Первой фигурой, которая оказывается в месте Другого, является, конечно же, мать, несмотря на то, что Другой связан с речью, символическим, отцом, законом. Одним из принципиальных моментов субъективации становится приписывание образа другого/себя дискурсивному порядку. Тебе говорят: это — ты, тебя зовут так–то, ты — такой–то… «Говорят» — говорит безличный Другой. Следующим принципиальным моментом субъективации становится история обнаружения недостаточности, нехватки Другого. Именно этот априорно кастрационный эпизод протосубъективации приводит Лакана к необходимости перечеркивания Другого (A[utre]). Несмотря на то, что отец как Другой присутствует уже в речи матери, история его конституирования вводится эдиповой ситуацией. Можно сказать, что противопоставление другого Другому — противопоставление природы культуре, противопоставление воображаемой позиции матери символической функции отца.

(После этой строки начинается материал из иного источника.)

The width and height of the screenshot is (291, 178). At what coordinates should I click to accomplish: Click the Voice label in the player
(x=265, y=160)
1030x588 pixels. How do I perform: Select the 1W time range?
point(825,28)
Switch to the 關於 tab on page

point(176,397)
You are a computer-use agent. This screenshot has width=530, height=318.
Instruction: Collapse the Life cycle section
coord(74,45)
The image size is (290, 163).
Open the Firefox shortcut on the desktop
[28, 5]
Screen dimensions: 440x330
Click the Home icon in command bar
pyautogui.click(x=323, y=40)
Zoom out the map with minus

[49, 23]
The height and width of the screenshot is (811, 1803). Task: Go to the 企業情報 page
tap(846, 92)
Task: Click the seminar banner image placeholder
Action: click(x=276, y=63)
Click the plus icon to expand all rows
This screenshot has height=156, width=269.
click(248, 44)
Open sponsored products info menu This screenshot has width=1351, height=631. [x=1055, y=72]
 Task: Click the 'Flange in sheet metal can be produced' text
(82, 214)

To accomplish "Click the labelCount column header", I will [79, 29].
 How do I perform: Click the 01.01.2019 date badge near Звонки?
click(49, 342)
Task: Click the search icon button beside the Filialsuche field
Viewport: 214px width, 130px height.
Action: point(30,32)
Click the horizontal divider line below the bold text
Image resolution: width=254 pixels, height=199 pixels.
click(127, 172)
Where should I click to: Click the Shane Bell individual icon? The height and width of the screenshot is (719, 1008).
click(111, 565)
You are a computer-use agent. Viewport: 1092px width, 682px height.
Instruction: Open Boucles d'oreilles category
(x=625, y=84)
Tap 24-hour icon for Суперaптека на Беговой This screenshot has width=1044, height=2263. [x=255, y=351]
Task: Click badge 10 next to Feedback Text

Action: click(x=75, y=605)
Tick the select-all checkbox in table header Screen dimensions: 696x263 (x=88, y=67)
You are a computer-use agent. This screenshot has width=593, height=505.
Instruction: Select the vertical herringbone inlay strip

Субъект не только говорит в Другом, но только исходя из Другого он желает. Желание субъекта — желание Другого, говорит Лакан. Первый объект его желания — быть признанным Другим. Однако ситуация осложняется тем, что желание не только желание Другого, но и Другой в желании стоит на его пути. В ряде статей, да и в этой книге Жижек настойчиво подчеркивает еще одну роль Другого — функцию преграды, другой — это еще и «одно из имен той Стены, которая позволяет устанавливать необходимую дистанцию, гарантирующую нам, что Другой не подойдет слишком близко» [11:66]. Стена эта устанавливает дистанцию между желанием и объектом и, кроме того, порождает фантазии на тему того, что находится за ней, что из себя представляет желание Другого.